Brief:
Each entry must be output exactly as it appears.

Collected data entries
○ ○ ○ ○

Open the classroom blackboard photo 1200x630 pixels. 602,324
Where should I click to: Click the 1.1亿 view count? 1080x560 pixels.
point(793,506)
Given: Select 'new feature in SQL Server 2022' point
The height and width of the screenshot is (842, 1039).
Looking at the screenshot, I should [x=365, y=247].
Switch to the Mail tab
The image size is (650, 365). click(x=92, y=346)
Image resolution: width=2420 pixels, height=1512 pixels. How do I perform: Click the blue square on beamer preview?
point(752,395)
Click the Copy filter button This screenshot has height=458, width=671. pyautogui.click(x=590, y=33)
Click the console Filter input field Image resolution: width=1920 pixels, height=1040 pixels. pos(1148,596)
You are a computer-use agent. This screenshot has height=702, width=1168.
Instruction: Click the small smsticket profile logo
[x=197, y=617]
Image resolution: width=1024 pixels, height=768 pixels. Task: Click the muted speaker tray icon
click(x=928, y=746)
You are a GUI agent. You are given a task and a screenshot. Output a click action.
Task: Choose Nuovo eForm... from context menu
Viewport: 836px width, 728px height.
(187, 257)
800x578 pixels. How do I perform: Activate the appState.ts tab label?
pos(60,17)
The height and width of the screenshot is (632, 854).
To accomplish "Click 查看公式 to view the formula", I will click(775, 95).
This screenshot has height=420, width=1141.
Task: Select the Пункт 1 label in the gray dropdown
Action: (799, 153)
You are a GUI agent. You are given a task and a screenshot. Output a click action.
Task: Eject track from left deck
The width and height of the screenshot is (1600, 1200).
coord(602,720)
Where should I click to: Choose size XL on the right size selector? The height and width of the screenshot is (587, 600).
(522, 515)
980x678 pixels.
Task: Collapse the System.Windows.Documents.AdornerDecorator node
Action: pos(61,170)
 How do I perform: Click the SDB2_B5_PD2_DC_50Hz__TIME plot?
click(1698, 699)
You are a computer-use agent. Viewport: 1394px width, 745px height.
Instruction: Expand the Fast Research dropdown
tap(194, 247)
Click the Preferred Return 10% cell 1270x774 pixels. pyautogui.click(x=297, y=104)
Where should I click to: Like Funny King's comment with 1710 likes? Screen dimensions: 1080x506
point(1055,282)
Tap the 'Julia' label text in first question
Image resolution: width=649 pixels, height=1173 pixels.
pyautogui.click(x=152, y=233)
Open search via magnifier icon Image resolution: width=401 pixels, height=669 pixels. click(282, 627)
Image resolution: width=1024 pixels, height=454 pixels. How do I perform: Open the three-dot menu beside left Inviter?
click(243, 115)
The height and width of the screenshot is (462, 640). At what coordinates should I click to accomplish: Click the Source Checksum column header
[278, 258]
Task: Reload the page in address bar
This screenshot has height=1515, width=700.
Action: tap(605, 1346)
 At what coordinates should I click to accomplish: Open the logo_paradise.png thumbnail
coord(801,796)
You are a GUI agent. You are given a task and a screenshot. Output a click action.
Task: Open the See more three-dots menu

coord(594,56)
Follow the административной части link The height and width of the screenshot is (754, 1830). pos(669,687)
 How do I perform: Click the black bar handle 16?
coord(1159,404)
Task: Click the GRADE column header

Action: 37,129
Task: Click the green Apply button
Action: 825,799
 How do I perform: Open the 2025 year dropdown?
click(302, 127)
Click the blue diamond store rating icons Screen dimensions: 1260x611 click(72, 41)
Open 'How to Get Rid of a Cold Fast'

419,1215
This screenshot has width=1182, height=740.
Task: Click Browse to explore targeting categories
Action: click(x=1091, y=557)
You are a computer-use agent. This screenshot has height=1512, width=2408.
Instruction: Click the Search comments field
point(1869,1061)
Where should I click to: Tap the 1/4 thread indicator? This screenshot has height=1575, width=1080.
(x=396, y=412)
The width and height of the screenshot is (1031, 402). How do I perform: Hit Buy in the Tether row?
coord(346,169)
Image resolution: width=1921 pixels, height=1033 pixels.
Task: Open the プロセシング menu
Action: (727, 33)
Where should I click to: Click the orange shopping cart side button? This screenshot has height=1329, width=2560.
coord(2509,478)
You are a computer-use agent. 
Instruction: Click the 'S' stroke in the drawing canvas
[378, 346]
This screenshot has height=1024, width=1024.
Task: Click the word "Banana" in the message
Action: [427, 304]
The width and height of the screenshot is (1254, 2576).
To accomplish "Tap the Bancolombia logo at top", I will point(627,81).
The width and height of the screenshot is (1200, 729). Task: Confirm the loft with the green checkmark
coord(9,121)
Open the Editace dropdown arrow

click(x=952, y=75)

○ ○ ○ ○

Answer for the task:
Open the classroom blackboard photo 1200x630 pixels. 602,324
Where should I click to: Click the 1.1亿 view count? 1080x560 pixels.
point(793,506)
Given: Select 'new feature in SQL Server 2022' point
The height and width of the screenshot is (842, 1039).
Looking at the screenshot, I should [x=365, y=247].
Switch to the Mail tab
The image size is (650, 365). click(x=92, y=346)
Image resolution: width=2420 pixels, height=1512 pixels. How do I perform: Click the blue square on beamer preview?
point(752,395)
Click the Copy filter button This screenshot has height=458, width=671. pyautogui.click(x=590, y=33)
Click the console Filter input field Image resolution: width=1920 pixels, height=1040 pixels. pos(1148,596)
You are a computer-use agent. This screenshot has height=702, width=1168.
Instruction: Click the small smsticket profile logo
[x=197, y=617]
Image resolution: width=1024 pixels, height=768 pixels. Task: Click the muted speaker tray icon
click(x=928, y=746)
You are a GUI agent. You are given a task and a screenshot. Output a click action.
Task: Choose Nuovo eForm... from context menu
Viewport: 836px width, 728px height.
(187, 257)
800x578 pixels. How do I perform: Activate the appState.ts tab label?
pos(60,17)
The height and width of the screenshot is (632, 854).
To accomplish "Click 查看公式 to view the formula", I will click(775, 95).
This screenshot has height=420, width=1141.
Task: Select the Пункт 1 label in the gray dropdown
Action: (799, 153)
You are a GUI agent. You are given a task and a screenshot. Output a click action.
Task: Eject track from left deck
The width and height of the screenshot is (1600, 1200).
coord(602,720)
Where should I click to: Choose size XL on the right size selector? The height and width of the screenshot is (587, 600).
(522, 515)
980x678 pixels.
Task: Collapse the System.Windows.Documents.AdornerDecorator node
Action: pos(61,170)
 How do I perform: Click the SDB2_B5_PD2_DC_50Hz__TIME plot?
click(1698, 699)
You are a computer-use agent. Viewport: 1394px width, 745px height.
Instruction: Expand the Fast Research dropdown
tap(194, 247)
Click the Preferred Return 10% cell 1270x774 pixels. pyautogui.click(x=297, y=104)
Where should I click to: Like Funny King's comment with 1710 likes? Screen dimensions: 1080x506
point(1055,282)
Tap the 'Julia' label text in first question
Image resolution: width=649 pixels, height=1173 pixels.
pyautogui.click(x=152, y=233)
Open search via magnifier icon Image resolution: width=401 pixels, height=669 pixels. click(282, 627)
Image resolution: width=1024 pixels, height=454 pixels. How do I perform: Open the three-dot menu beside left Inviter?
click(243, 115)
The height and width of the screenshot is (462, 640). At what coordinates should I click to accomplish: Click the Source Checksum column header
[278, 258]
Task: Reload the page in address bar
This screenshot has height=1515, width=700.
Action: tap(605, 1346)
 At what coordinates should I click to accomplish: Open the logo_paradise.png thumbnail
coord(801,796)
You are a GUI agent. You are given a task and a screenshot. Output a click action.
Task: Open the See more three-dots menu

coord(594,56)
Follow the административной части link The height and width of the screenshot is (754, 1830). pos(669,687)
 How do I perform: Click the black bar handle 16?
coord(1159,404)
Task: Click the GRADE column header

Action: 37,129
Task: Click the green Apply button
Action: 825,799
 How do I perform: Open the 2025 year dropdown?
click(302, 127)
Click the blue diamond store rating icons Screen dimensions: 1260x611 click(72, 41)
Open 'How to Get Rid of a Cold Fast'

419,1215
This screenshot has width=1182, height=740.
Task: Click Browse to explore targeting categories
Action: click(x=1091, y=557)
You are a computer-use agent. This screenshot has height=1512, width=2408.
Instruction: Click the Search comments field
point(1869,1061)
Where should I click to: Tap the 1/4 thread indicator? This screenshot has height=1575, width=1080.
(x=396, y=412)
The width and height of the screenshot is (1031, 402). How do I perform: Hit Buy in the Tether row?
coord(346,169)
Image resolution: width=1921 pixels, height=1033 pixels.
Task: Open the プロセシング menu
Action: (727, 33)
Where should I click to: Click the orange shopping cart side button? This screenshot has height=1329, width=2560.
coord(2509,478)
You are a computer-use agent. 
Instruction: Click the 'S' stroke in the drawing canvas
[378, 346]
This screenshot has height=1024, width=1024.
Task: Click the word "Banana" in the message
Action: [427, 304]
The width and height of the screenshot is (1254, 2576).
To accomplish "Tap the Bancolombia logo at top", I will point(627,81).
The width and height of the screenshot is (1200, 729). Task: Confirm the loft with the green checkmark
coord(9,121)
Open the Editace dropdown arrow

click(x=952, y=75)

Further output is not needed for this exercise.